• [Your assignment]: Every line of the material below needs to be copied exactly; omit the pictures.

• [Data in this exercise]:
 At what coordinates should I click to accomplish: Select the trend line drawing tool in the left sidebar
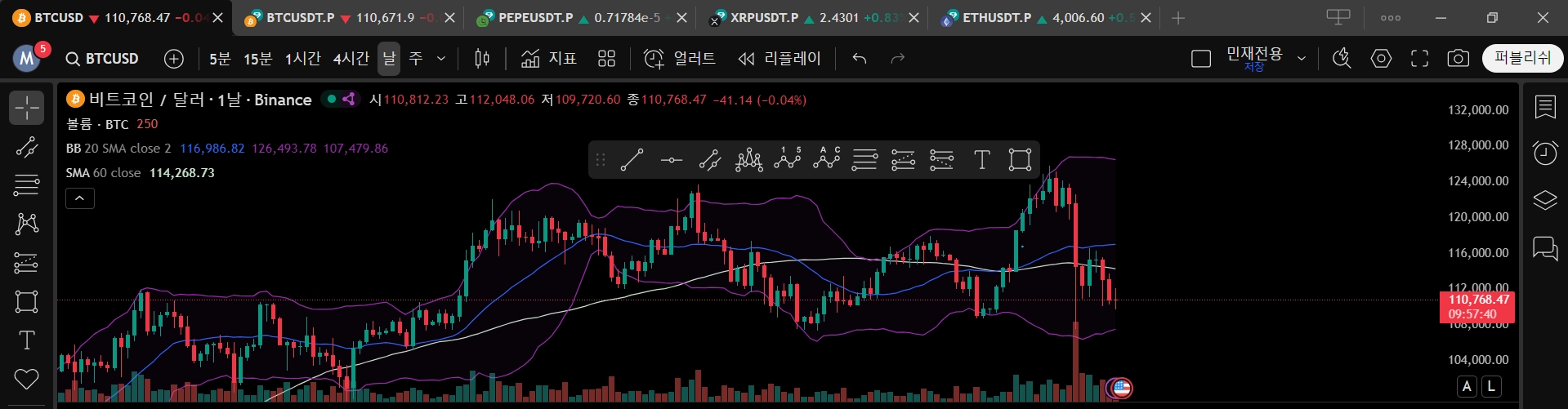pyautogui.click(x=26, y=147)
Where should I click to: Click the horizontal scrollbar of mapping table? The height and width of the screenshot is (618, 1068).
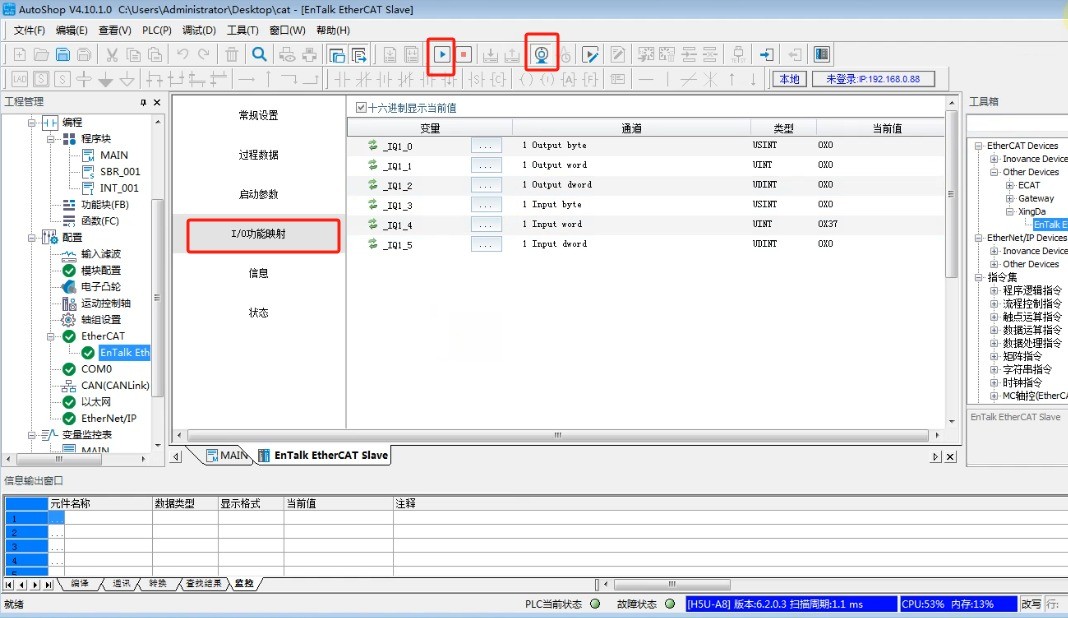(559, 435)
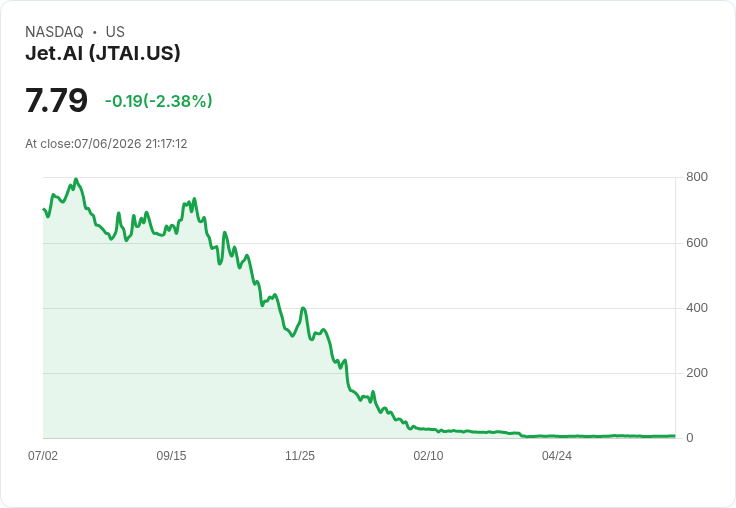Click the NASDAQ exchange label

click(54, 31)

• [Result of the task]:
 At what coordinates should I click to accomplish: Select the trend line drawing tool in the left sidebar
pyautogui.click(x=26, y=147)
Where should I click to: Click the horizontal scrollbar of mapping table? The height and width of the screenshot is (618, 1068).
(559, 435)
Click the NASDAQ exchange label

click(54, 31)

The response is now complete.